Average revenue describes the average amount of revenue a firm makes on each unit of a good it sells. For example, if a firm makes 100 T-shirts and sells each one for \$10, its average revenue is \$10 because each unit of output resulted in \$10 of revenue. Average revenue can be calculated by dividing total revenue by the quantity of units sold. Average revenue is also equal to the price level.

## Marginal Revenue

Marginal revenue describes the change in total revenue that occurs when a firm produces one extra unit of output. For instance, if a firm produces \$100 T-shirts and sells them at a price of \$10 each, its total revenue is \$1,000. If the firm increases its production to 101 T-shirts, it may have to reduce the price of shirts to entice an extra buyer to purchase the additional unit of output. If the firm drops its price to \$9.99 per shirt, its total revenue after selling 101 shirts is \$1.008.99. The marginal revenue is \$8.99 in this case, because total revenue increased by \$8.99 due to producing an extra shirt, while the average revenue changed from \$10 to \$9.99.

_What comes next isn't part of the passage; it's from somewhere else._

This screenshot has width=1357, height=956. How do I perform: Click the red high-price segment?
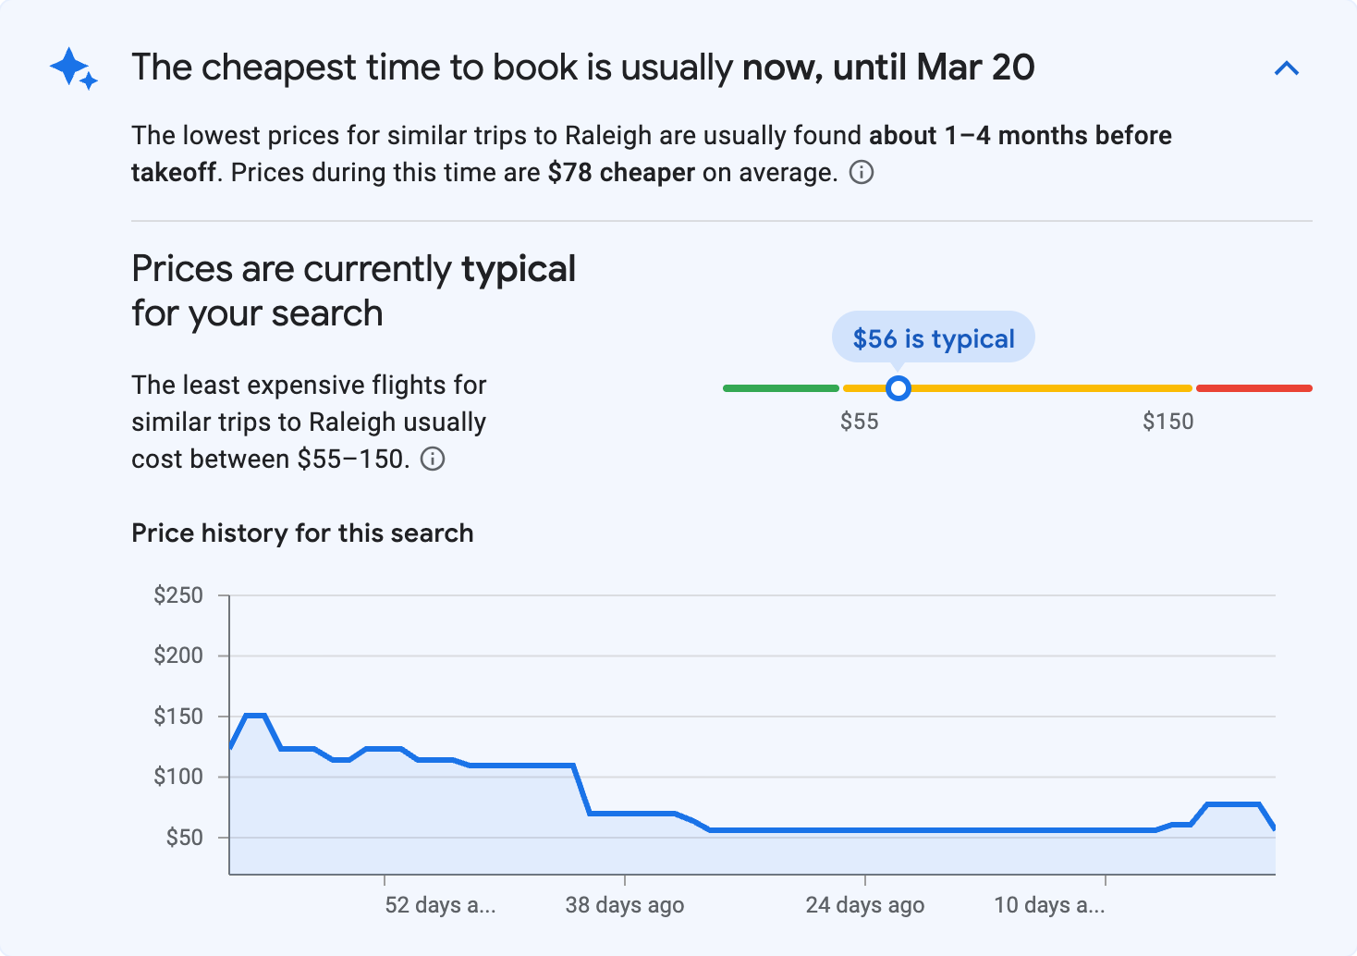(1254, 387)
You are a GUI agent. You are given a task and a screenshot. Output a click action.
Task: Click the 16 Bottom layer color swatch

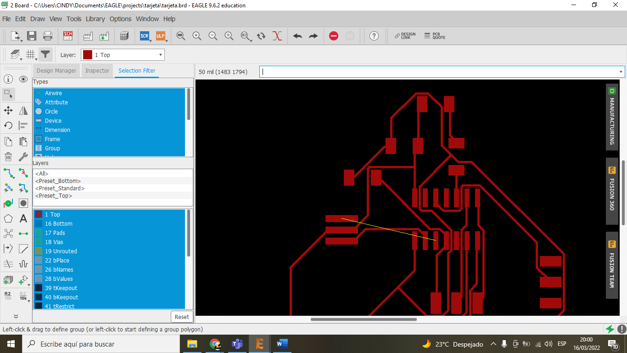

## Marginal Cost and Maximizing Profit

Marginal cost is the cost of producing one additional unit of output. In a competitive market, a firm can maximize profit by producing a quantity of goods that makes marginal revenue equal to marginal cost. For example, if a T-shirt company can produce shirts for \$5 each, it should continue producing shirts until its marginal revenue equals \$5.

## Considerations

As a firm produces more units of a good and reduces its prices to entice buyers to purchase additional units, average revenue decreases because average revenue is equal to the price level. If a firm keeps its prices fixed and is able to sell an additional unit of output without reducing its price, marginal revenue equals average revenue.